* Given entries *
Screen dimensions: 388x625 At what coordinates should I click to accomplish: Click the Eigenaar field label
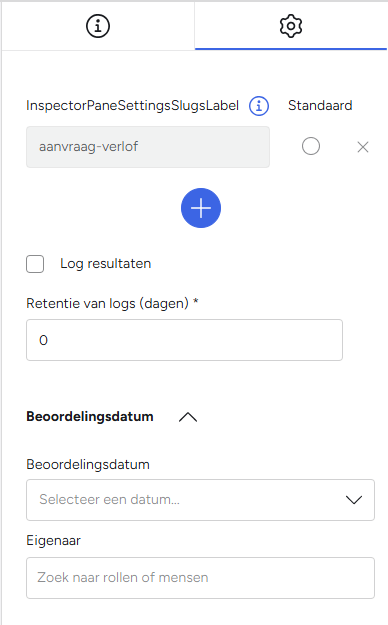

...

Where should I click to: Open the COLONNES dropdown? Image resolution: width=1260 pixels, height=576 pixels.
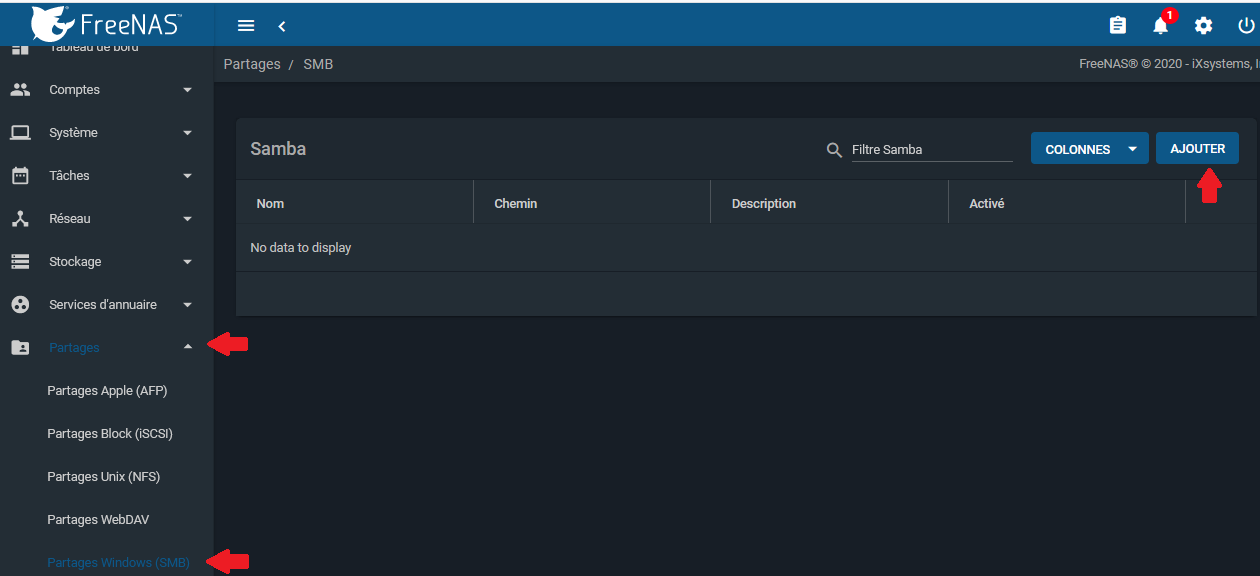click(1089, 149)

...

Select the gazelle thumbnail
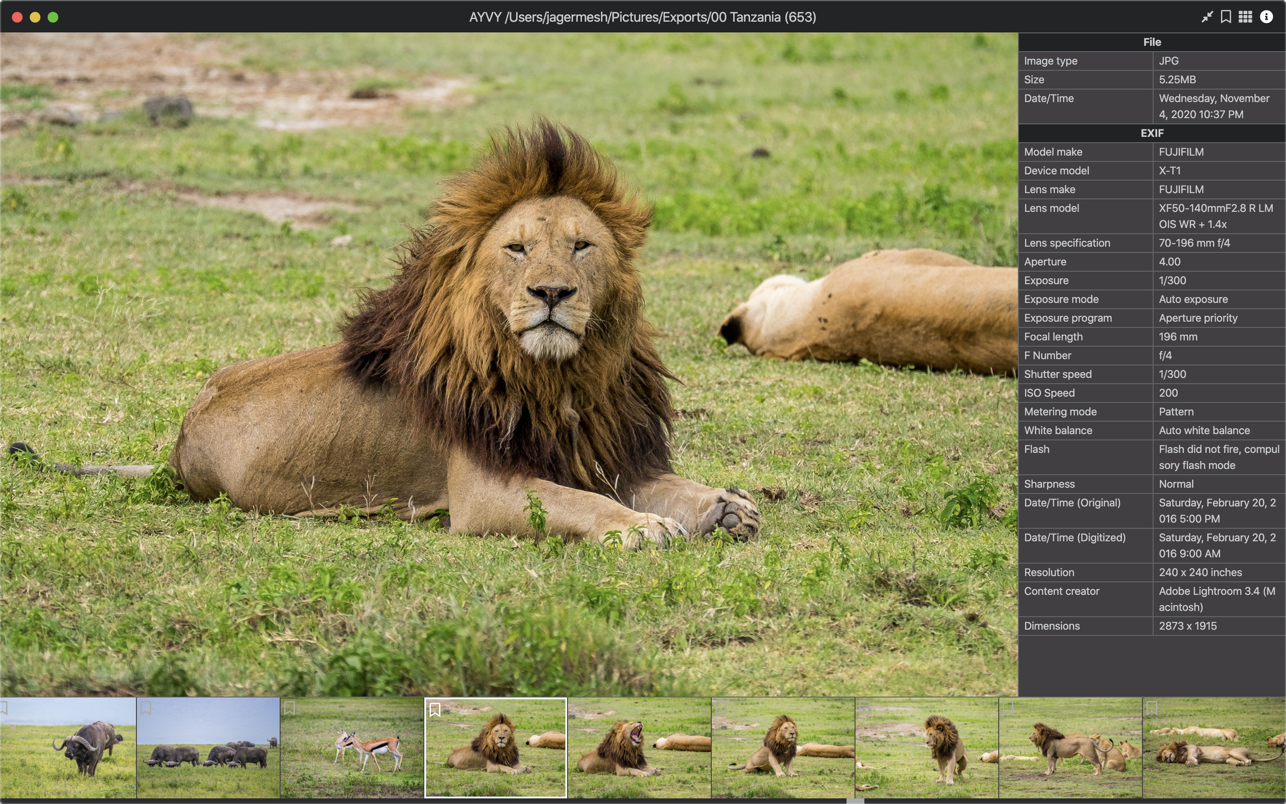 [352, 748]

* Task instructions *
Rewrite the records from the line containing "Where should I" through the line containing "click(1089, 149)", swapping "dropdown" for "menu" and changing nothing else. Leave the pictures out of your answer.

* Task solution *
Where should I click to: Open the COLONNES menu? Image resolution: width=1260 pixels, height=576 pixels.
click(1089, 149)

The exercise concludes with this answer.